§ Stated goal: Set out the listing below as a numbered list, from its first line through the line containing "pyautogui.click(x=416, y=392)", inclusive. Leave out any blank lines.

§ Entries shown:
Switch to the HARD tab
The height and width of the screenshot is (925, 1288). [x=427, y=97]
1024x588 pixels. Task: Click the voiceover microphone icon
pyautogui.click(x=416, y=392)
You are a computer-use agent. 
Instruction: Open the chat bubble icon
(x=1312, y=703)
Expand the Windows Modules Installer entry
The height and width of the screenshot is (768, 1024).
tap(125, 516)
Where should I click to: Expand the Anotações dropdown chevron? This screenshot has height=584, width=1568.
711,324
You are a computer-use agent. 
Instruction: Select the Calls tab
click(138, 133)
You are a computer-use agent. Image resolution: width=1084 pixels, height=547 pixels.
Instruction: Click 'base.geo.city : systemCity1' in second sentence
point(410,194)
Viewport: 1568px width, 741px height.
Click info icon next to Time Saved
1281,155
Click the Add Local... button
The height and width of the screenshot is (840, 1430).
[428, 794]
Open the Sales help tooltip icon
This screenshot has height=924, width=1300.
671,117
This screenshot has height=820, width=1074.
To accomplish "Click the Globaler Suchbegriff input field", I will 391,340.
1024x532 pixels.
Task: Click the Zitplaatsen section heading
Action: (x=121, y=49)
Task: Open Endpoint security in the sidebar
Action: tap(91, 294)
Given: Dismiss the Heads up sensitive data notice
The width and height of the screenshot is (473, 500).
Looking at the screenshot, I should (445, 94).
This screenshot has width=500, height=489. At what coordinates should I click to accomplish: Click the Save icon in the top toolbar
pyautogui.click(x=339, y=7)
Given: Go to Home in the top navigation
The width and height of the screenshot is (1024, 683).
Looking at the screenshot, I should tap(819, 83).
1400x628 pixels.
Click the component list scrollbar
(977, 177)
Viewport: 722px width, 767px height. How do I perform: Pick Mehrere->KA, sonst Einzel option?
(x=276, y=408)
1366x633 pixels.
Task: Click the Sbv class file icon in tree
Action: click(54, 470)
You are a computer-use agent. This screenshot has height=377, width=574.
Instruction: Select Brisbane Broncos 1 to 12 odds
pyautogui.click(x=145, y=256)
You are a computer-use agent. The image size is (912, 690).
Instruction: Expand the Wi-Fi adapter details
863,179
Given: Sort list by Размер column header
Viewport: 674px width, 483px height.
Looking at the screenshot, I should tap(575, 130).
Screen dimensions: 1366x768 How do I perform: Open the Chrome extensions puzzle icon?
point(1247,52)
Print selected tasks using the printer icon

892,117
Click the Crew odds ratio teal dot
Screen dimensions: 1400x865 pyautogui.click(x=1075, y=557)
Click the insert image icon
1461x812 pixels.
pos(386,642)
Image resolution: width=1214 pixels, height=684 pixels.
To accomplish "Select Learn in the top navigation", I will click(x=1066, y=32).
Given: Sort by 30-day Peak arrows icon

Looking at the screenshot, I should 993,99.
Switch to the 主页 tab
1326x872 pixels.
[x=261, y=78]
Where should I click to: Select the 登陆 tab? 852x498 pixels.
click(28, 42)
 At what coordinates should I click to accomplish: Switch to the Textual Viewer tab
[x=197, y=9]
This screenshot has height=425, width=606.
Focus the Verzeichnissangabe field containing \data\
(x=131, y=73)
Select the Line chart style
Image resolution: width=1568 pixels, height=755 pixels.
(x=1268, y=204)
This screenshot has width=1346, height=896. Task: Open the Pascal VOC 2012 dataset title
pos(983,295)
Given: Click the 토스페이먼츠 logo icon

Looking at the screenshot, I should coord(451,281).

§ Correct result:
1. Switch to the HARD tab
2. The height and width of the screenshot is (925, 1288). [x=427, y=97]
3. 1024x588 pixels. Task: Click the voiceover microphone icon
4. pyautogui.click(x=416, y=392)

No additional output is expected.